📈 aios_metrics — Metrics SDK (Prometheus + Rolling + Optional Redis)

A lightweight Python SDK that exposes Prometheus-native metrics (Counter, Gauge, Histogram), rolling summaries (1m/5m/15m), optional hardware/process hooks, JSON snapshots, and optional Redis publishing (batching + backoff). Designed to work standalone or alongside your in-cluster Prometheus/Grafana stack.

1) Introduction

aios_metrics wraps prometheus_client with a small, ergonomic API:

First-class Counter/Gauge/Histogram registration & updates
Labels done right (same calls work for labeled or unlabeled metrics)
Rolling metrics (thread-safe) for fast 1m/5m/15m averages and counts
HTTP exporter (Prometheus /metrics) with one call
Optional Redis publisher for centralized aggregation (batching + retries)
Graceful shutdown and structured JSON snapshot of all metrics
Designed to run inside your service, no sidecar required

2) Installation

From the repo root (or sdks/metrics/):

# Option A: editable install (dev)
pip install -e sdks/metrics

# Option B: from the metrics SDK folder
cd sdks/metrics
pip install -e .

Runtime dependencies

pip install prometheus-client redis  # redis is optional; install if you enable publishing

3) Quick Start

from aios_metrics.metrics import AIOSMetrics, MetricsConfig

# Configure (env-aware). Redis is optional; set METRICS_REDIS_ENABLED=false to disable.
cfg = MetricsConfig(
    block_id="block-1",
    instance_id="instance-42",
    redis_enabled=False,           # turn off if you don't need Redis publishing
)

m = AIOSMetrics(config=cfg)

# Register some metrics (do this once at startup)
m.register_counter("jobs_processed_total", "Total jobs processed", labelnames=("status",))
m.register_gauge("queue_size", "Current queue length")
m.register_histogram("job_latency_seconds", "Job latency", buckets=[0.05,0.1,0.25,0.5,1,2,5])

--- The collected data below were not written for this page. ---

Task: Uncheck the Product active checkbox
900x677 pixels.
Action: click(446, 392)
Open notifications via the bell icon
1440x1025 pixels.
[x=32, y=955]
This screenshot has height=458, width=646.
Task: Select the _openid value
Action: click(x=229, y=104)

# Start the /metrics endpoint (non-blocking)
m.start_http_server(port=8000)

# Use them in your code
m.increment_counter("jobs_processed_total", labels={"status": "ok"})
m.set_gauge("queue_size", 17)
m.observe_histogram("job_latency_seconds", 0.123)

# Rolling metrics for fast summaries
m.observe_rolling("queue_size", 17)
m.observe_rolling("job_latency_seconds", 0.123)

# Optional: JSON snapshot (for custom collectors/testing)
payload = m.snapshot_json()
print(payload)

# On shutdown
m.stop()

Prometheus will scrape http://<pod-ip>:8000/metrics (or via Service), and you can build dashboards in Grafana.

4) Configuration (env & args)

You can pass a MetricsConfig instance or rely on environment variables. Defaults are sensible for dev; flip envs for production.

Config field / Env	Meaning	Default
`block_id` (`BLOCK_ID`)	Logical block identifier	`test-block`
`instance_id` (`INSTANCE_ID`)	Unique instance identifier	`instance-001`
`http_host` (`METRICS_HOST`)	HTTP bind address for `/metrics`	`0.0.0.0`
`http_port` (`METRICS_PORT`)	Port for `/metrics`	`8000`
`redis_enabled` (`METRICS_REDIS_ENABLED`)	Enable Redis publishing	`true`
`redis_host` (`METRICS_REDIS_HOST`)	Redis host	`localhost`
`redis_port` (`METRICS_REDIS_PORT`)	Redis port	`6379`
`redis_db` (`METRICS_REDIS_DB`)	Redis DB index	`0`
`redis_password` (`METRICS_REDIS_PASSWORD`)	Redis auth (optional)	`None`
`redis_queue_key` (`METRICS_REDIS_QUEUE`)	List key for LPUSH	`NODE_METRICS`
`redis_push_interval_s` (`METRICS_PUSH_INTERVAL`)	Snapshot interval (sec)	`30`
`redis_batch_size` (`METRICS_BATCH_SIZE`)	Batch LPUSH size (pipeline)	`1`
`redis_backoff_initial_s` (`METRICS_REDIS_BACKOFF_INITIAL`)	Retry start backoff	`1`
`redis_backoff_max_s` (`METRICS_REDIS_BACKOFF_MAX`)	Retry max backoff	`30`
`avg_1m` (`ROLLING_AVG_1M`)	Rolling window seconds	`60`
`avg_5m` (`ROLLING_AVG_5M`)	Rolling window seconds	`300`
`avg_15m` (`ROLLING_AVG_15M`)	Rolling window seconds	`900`
`default_hist_buckets` (`HISTO_BUCKETS`)	Default histogram buckets	`0.1,0.2,0.5,1,2,5,10`

To fully disable Redis writes: set METRICS_REDIS_ENABLED=false or pass MetricsConfig(redis_enabled=False).

5) Usage Guide

5.1 Register metrics

m.register_counter("events_total", "Total events", labelnames=("type",))
m.register_gauge("workers", "Active workers")
m.register_histogram("op_seconds", "Operation latency")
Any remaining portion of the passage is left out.